→ Collected data entries:
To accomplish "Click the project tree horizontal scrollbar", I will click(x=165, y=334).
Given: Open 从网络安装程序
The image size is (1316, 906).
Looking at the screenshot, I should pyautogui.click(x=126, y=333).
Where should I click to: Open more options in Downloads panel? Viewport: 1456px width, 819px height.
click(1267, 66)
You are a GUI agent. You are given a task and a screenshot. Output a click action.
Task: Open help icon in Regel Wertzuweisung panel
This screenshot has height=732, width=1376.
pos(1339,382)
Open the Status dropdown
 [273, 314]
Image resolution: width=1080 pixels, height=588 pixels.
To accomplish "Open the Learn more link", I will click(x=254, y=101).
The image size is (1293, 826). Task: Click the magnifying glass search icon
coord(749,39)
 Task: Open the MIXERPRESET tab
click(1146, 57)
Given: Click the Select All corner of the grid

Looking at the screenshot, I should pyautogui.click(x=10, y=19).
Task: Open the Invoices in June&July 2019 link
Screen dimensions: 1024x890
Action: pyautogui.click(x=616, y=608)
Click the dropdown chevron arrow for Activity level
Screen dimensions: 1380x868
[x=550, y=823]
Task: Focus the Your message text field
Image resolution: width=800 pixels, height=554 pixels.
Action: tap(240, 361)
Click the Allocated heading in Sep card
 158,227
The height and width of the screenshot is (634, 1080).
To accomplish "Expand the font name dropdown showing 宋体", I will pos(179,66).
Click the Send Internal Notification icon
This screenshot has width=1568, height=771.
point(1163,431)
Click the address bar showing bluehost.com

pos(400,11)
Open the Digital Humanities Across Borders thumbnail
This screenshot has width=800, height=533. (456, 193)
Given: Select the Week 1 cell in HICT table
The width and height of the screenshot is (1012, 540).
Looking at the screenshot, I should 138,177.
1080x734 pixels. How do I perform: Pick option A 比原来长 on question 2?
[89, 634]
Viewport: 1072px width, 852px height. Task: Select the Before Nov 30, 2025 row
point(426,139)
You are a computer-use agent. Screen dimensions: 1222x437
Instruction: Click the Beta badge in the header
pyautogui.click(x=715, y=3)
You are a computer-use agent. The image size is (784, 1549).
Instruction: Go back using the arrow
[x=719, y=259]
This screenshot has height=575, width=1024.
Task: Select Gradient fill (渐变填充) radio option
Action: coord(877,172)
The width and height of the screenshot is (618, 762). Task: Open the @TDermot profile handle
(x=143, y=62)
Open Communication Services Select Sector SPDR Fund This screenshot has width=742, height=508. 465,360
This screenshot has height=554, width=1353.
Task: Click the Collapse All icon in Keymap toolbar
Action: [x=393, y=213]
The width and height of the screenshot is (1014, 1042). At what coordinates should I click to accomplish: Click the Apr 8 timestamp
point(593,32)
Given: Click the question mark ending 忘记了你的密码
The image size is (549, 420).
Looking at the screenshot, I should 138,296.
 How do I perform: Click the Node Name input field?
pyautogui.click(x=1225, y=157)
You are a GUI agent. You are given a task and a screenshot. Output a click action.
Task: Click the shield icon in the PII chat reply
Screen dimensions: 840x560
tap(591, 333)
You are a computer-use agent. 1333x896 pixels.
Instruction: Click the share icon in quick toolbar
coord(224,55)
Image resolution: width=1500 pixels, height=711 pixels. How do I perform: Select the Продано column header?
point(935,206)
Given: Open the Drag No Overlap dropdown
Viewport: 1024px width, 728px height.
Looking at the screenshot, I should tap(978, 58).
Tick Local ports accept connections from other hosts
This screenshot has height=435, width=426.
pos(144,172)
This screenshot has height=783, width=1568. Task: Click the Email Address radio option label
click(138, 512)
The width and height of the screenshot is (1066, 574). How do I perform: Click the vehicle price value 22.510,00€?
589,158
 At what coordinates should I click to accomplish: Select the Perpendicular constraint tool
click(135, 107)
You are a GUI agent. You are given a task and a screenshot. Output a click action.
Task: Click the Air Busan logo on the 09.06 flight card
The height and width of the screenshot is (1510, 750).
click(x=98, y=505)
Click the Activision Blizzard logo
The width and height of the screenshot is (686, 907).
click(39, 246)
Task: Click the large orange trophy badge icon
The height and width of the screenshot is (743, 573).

→ WORK ORDER:
Tell how many lines of the data above include the string "computer", with no other text in the answer.

→ RESPONSE:
3